Y, me temo, ahí está el error, y hasta se me antoja que la culpa del fiasco en que acaba convirtiéndose la película la tiene Harrison Ford. Porque la parte central de la historia es aceptable, y cuando la Pfeiffer se va proyectando poco a poco en la personalidad de la rubia de los ojos verdes llega hasta hacerse interesante: la escena de la seducción-violación de Ford en la mesa del despacho, como a un Toni Cantó cualquiera, los cambios de voz de la actriz, la amnesia que pesa sobre ella, el momento en que se ve a sí misma reflejada en el pasado de un espejo parecen apuntar a que, en efecto, la primera intención de la historia es contar que, en algún momento, ha sido ella misma la asesina de la amante de su esposo, y que el accidente inmediatamente posterior al asesinato y el bloqueo mental del horror de lo que ha hecho la llevan a imaginar las apariciones espectrales tras la falsa proyección del asesinato de la vecina y luego a buscar una forma de expiar su culpa. Sin esta explicación, la película es doblemente estúpida, doblemente vacía, porque para esas alforjas no necesitábamos ni la ansiedad, ni la amnesia, ni la vecina desaparecida ni el accidente ni nada de nada.

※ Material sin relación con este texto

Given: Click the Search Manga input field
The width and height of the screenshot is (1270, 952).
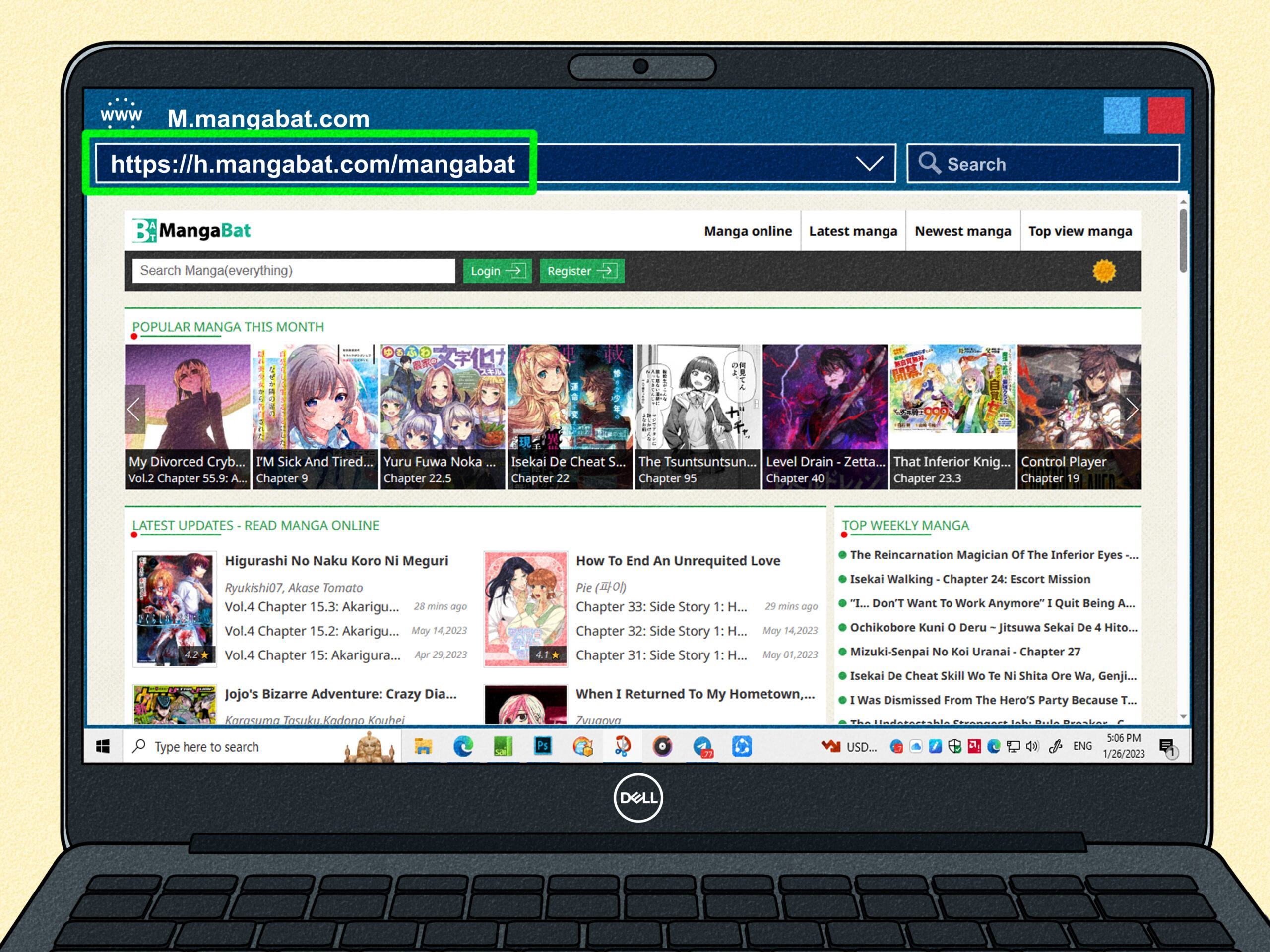Looking at the screenshot, I should coord(295,270).
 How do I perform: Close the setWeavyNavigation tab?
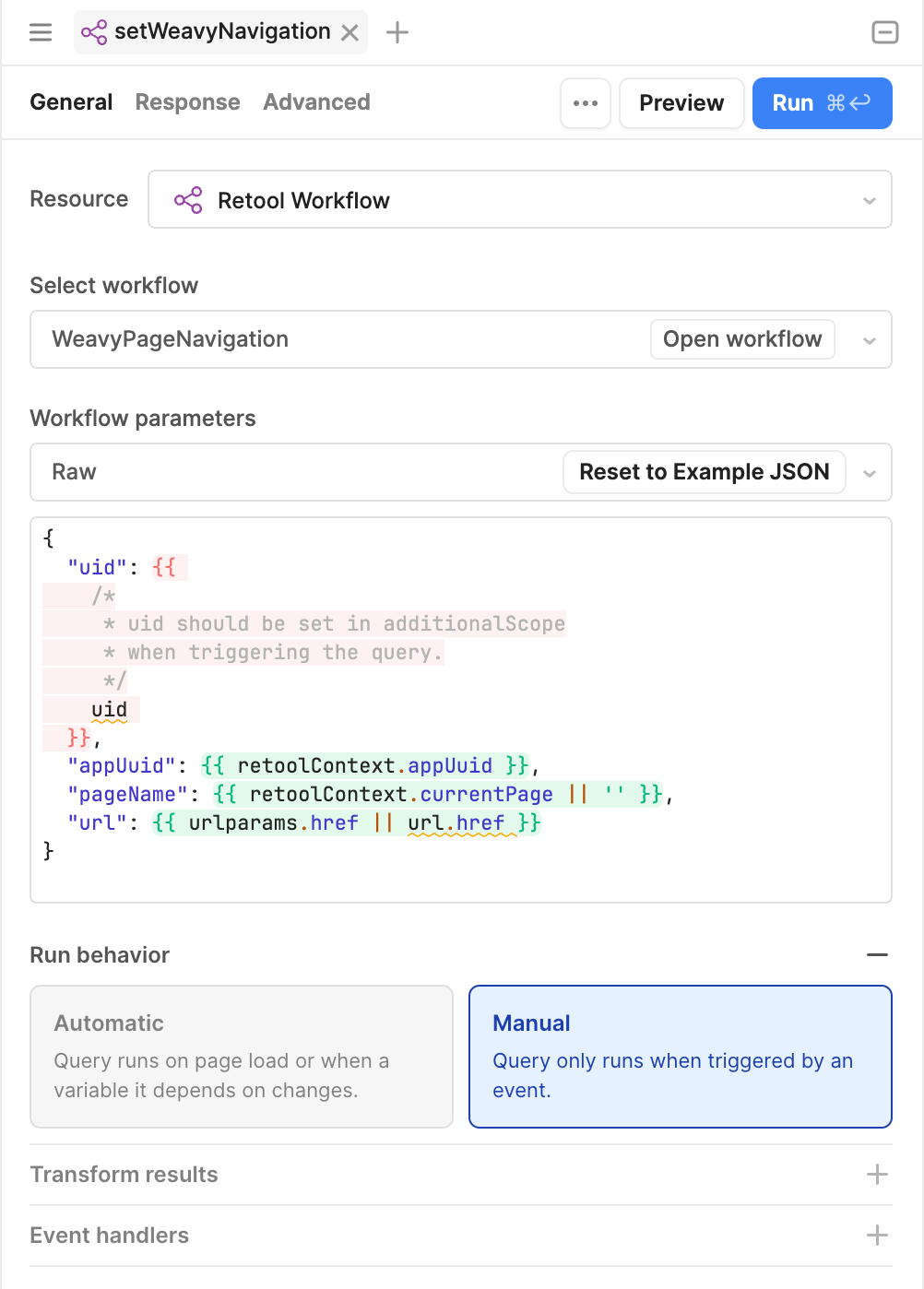pyautogui.click(x=349, y=31)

Claro que, entonces, el personaje de Harrison Ford sería un secundario muy secundario, porque todo estaría dentro de la cabeza de la Pfeiffer, y su intervención se reduciría a veinte minutos escasos. No sé yo qué hubiera sido mejor. Ford no convence ni como médico especialista en ARN ni como seductor de universitarias, ni mucho menos como asesino más o menos psicópata. La peli trata de soltar mucha madeja y no se preocupa de aprovechar todos los cabos sueltos, de ahí las ideas sobre fantasmas que Ford parece plantar en la mente de su esposa en una cena casual, o la innecesaria línea de diálogo al final donde parece indicarse que la hija de su esposa será su próximo objetivo sexual. Lo malo de este tipo de películas de susto y sospechoso es que hemos llegado al punto en que nada importa: se reparten las cartas, se ponen las bases de medio centenar de posibles argumentos y luego, ay, se aprovecha el más tópico de todos, el más visto. Desde aquello de Twin Peaks da lo mismo la lógica de la historia, porque pueden sacarse explicaciones y culpables a (dis)gusto del consumidor... No se trata de contar, sino de marear la perdiz y ganar unas pelas.
Los inevitables minutos finales recuerdan los tebeos de terror de la Warren, incluido el fantasma submarino (que ya es casualidad caerle encima, ¿eh?). Lo mejor, el recital no de gestos, sino de rostros distintos que Michelle Pfeiffer nos ofrece, comiéndose vivo al limitado Ford. Aunque demasiado delgada y algo madurita ya, su interpretación (¿interpretaciones?) es lo único que merece la pena de un pastiche de historias que todos hemos visto una y mil veces... y que además no nos han importado un rábano nunca.